• [PROBLEM]
Omitting every picture, output the records below exactly, please.

Dataset entries:
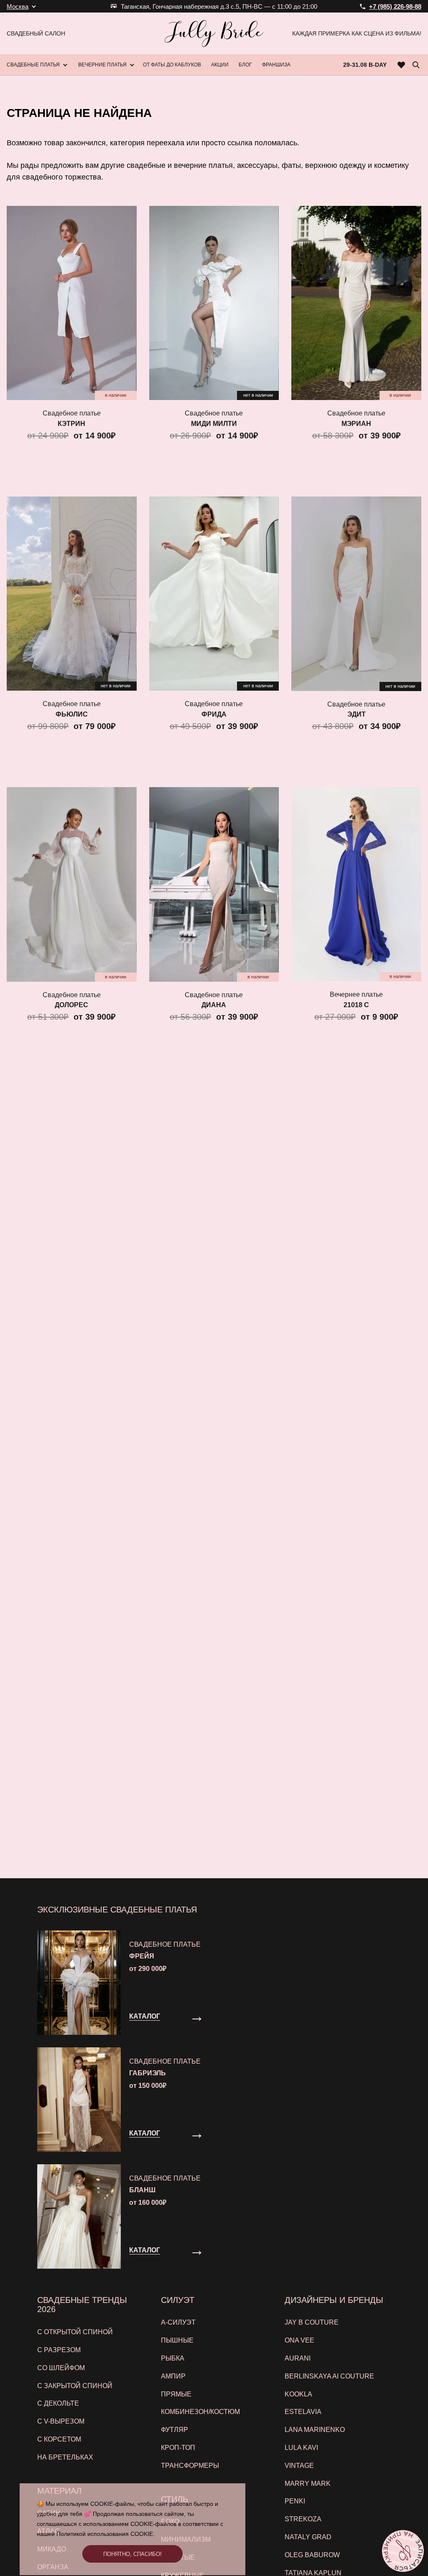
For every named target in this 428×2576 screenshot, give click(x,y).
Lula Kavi (301, 2447)
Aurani (298, 2358)
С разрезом (59, 2349)
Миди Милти (214, 423)
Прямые (176, 2394)
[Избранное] (401, 64)
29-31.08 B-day (365, 64)
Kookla (298, 2394)
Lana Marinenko (315, 2429)
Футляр (174, 2429)
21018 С (356, 1004)
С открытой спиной (75, 2331)
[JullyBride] (214, 33)
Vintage (299, 2465)
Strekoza (303, 2519)
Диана (213, 1004)
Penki (295, 2501)
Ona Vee (299, 2340)
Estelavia (303, 2411)
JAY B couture (312, 2322)
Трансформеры (190, 2465)
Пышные (177, 2340)
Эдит (356, 714)
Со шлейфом (61, 2367)
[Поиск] (415, 64)
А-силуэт (178, 2322)
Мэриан (356, 423)
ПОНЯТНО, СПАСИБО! (132, 2554)
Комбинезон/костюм (200, 2411)
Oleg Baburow (312, 2554)
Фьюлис (72, 714)
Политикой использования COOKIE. (105, 2533)
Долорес (71, 1004)
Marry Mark (308, 2483)
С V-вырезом (60, 2421)
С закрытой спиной (74, 2385)
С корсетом (59, 2439)
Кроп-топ (178, 2447)
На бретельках (65, 2457)
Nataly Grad (308, 2537)
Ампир (173, 2376)
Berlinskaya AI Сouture (329, 2376)
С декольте (58, 2403)
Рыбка (172, 2358)
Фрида (214, 714)
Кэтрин (71, 423)
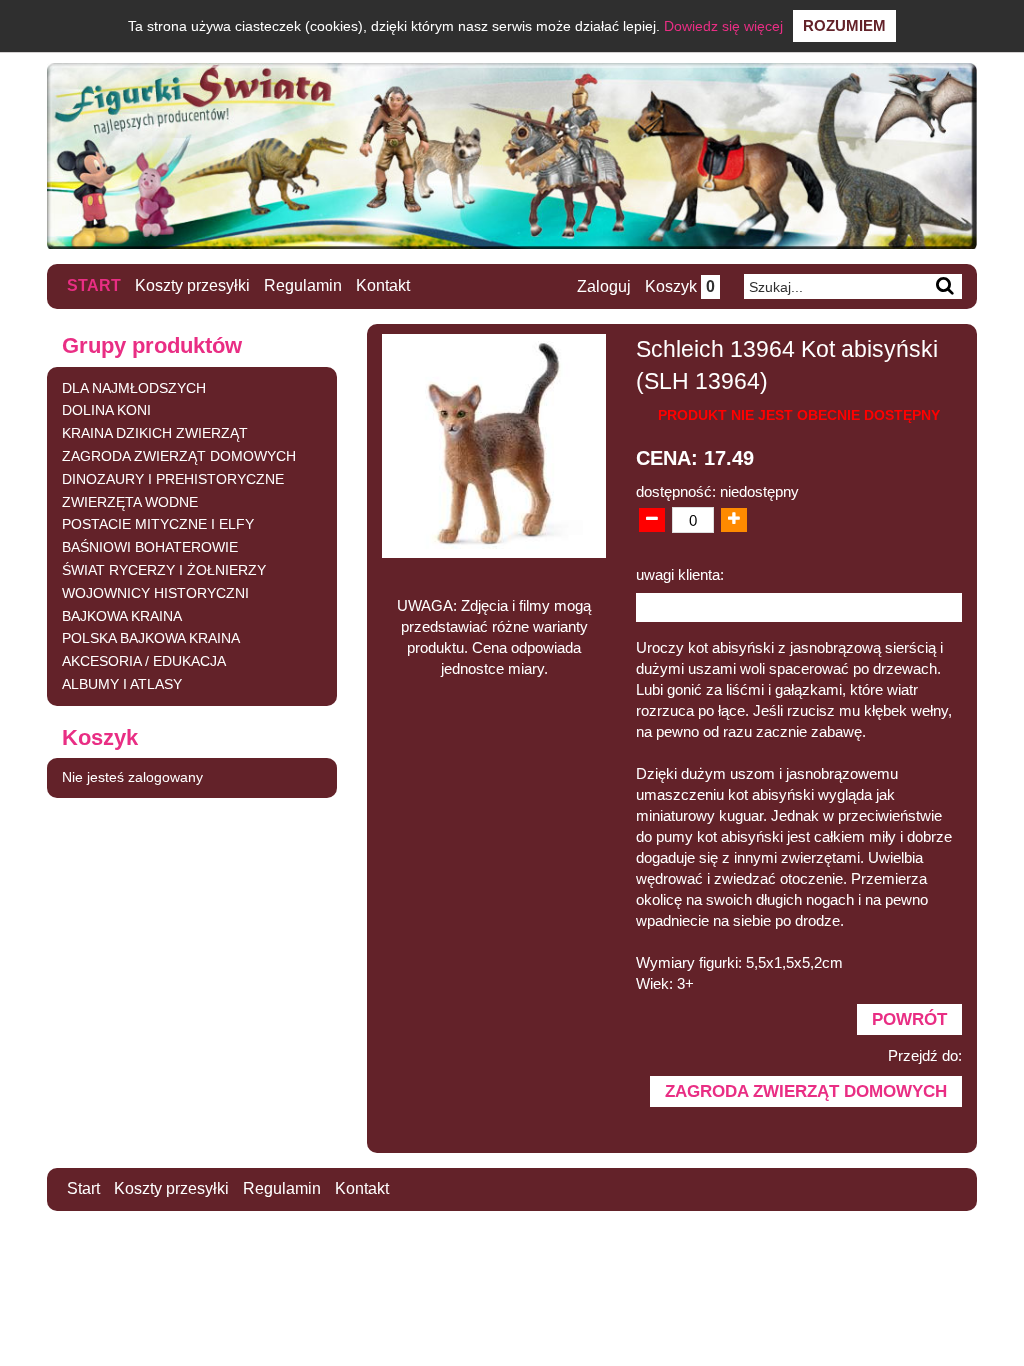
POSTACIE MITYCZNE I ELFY (158, 524)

• [COMPLETED EXERCISE]
For every named target in this 428×2576 screenshot, give click(x,y).
Lula Kavi (301, 2447)
Aurani (298, 2358)
С разрезом (59, 2349)
Миди Милти (214, 423)
Прямые (176, 2394)
[Избранное] (401, 64)
29-31.08 B-day (365, 64)
Kookla (298, 2394)
Lana Marinenko (315, 2429)
Футляр (174, 2429)
21018 С (356, 1004)
С открытой спиной (75, 2331)
[JullyBride] (214, 33)
Vintage (299, 2465)
Strekoza (303, 2519)
Диана (213, 1004)
Penki (295, 2501)
Ona Vee (299, 2340)
Estelavia (303, 2411)
JAY B couture (312, 2322)
Трансформеры (190, 2465)
Пышные (177, 2340)
Эдит (356, 714)
Со шлейфом (61, 2367)
[Поиск] (415, 64)
А-силуэт (178, 2322)
Мэриан (356, 423)
ПОНЯТНО, СПАСИБО! (132, 2554)
Комбинезон/костюм (200, 2411)
Oleg Baburow (312, 2554)
Фьюлис (72, 714)
Политикой использования COOKIE. (105, 2533)
Долорес (71, 1004)
Marry Mark (308, 2483)
С V-вырезом (60, 2421)
С закрытой спиной (74, 2385)
С корсетом (59, 2439)
Кроп-топ (178, 2447)
На бретельках (65, 2457)
Nataly Grad (308, 2537)
Ампир (173, 2376)
Berlinskaya AI Сouture (329, 2376)
С декольте (58, 2403)
Рыбка (172, 2358)
Фрида (214, 714)
Кэтрин (71, 423)
POSTACIE MITYCZNE I ELFY (158, 524)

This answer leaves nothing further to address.